When the creatures finally show up all hope of a decent adaptation crumbles, like a vampire in sunlight. These monsters turn out to be your standard-issue CGI constructs, all speed and no substance, and therefore not much menace. The disappointment is all the keener considering that Dreyer, Murnau, and Herzog did wonders with makeup and stage effects; why couldn't Lawrence (word has it that Lawrence did shoot the scenes using actors in costume and prosthetics, then re-shot them at the last minute with tacked-on digital baddies)? The vampires in Matheson's novella, victims of a mindless yet complex germ that inspired Romero's living dead have become the spastic crazies that run through the Dawn of the Dead remake (2004), Danny Boyle's 28 Days Later (2002) and 28 Weeks Later (2007). These "vampires" (I need to use quotes, they're so lame) have little mystery about them, much less anything supernatural (Matheson's novel was all about weeding out the scientifically plausible from the overwhelmingly fantastic evidence at hand).

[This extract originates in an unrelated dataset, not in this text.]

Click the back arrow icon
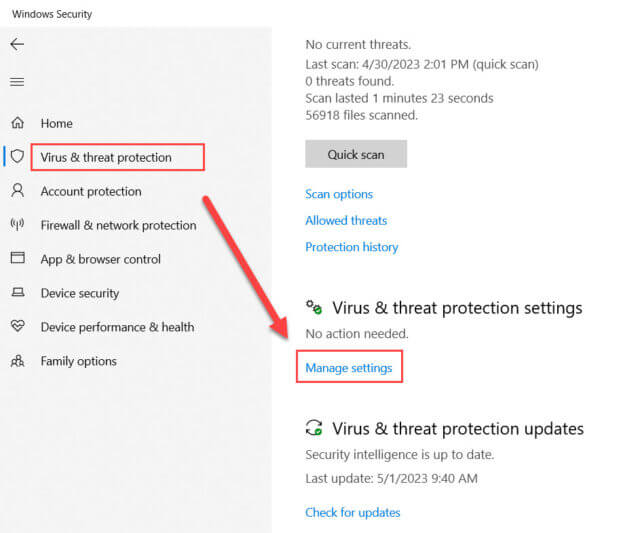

The ending is absurd; Lawrence (or possibly relative neophyte Mark Protosevich and jaded veteran Akiva Goldsman, who did the script) not only works in several large digitally enhanced explosions, they invert everything of interest that could be found in Matheson's novel. The "vampires" remain stupid; if anything, they're a mere step above velociraptors in terms of intelligence (I enjoy Steven Spielberg's movies, but I really have to put the blame on his Jurassic Park pictures for reducing monsters from figures of our id to mere animals on the loose). Neville, instead of struggling onscreen to learn microbiology and the rigors of the scientific method, is already a scientist, presumably to free up more time for them gosh-durned cool explosions (ironically Neville in the book is far more methodical and rigorous in his research than Neville onscreen ever was, or could be); the dog has become yet another Girl Friday instead of being a symbol for Neville's futile aspirations; the girl has been reduced from ambiguous ally to mere delivery girl for Neville's redeeming blood (yep, the movie is less a new adaptation of the novella than it is a remake of The Omega Man, without the cheesy '70s revisionism).
Worse of all is the title, an ironic punchline in the novel, a syrupy affirmation in the movie. Like all great science fiction, Matheson's I Am Legend went beyond introducing its initial premise; it inverted our concept of what is normal, conventional, real; it granted the monsters a point of view (not to mention a basis in scientific fact) and in fact redefined what being a monster is all about. Lawrence's picture, like all adaptations of the novel, runs with that initial premise for a little bit, then transforms back into a run-of-the-mill last-man-on-earth fantasy (Smith saves the world with his precious blood!). Give me a break; or rather, give me a real adaptation of Matheson's classic.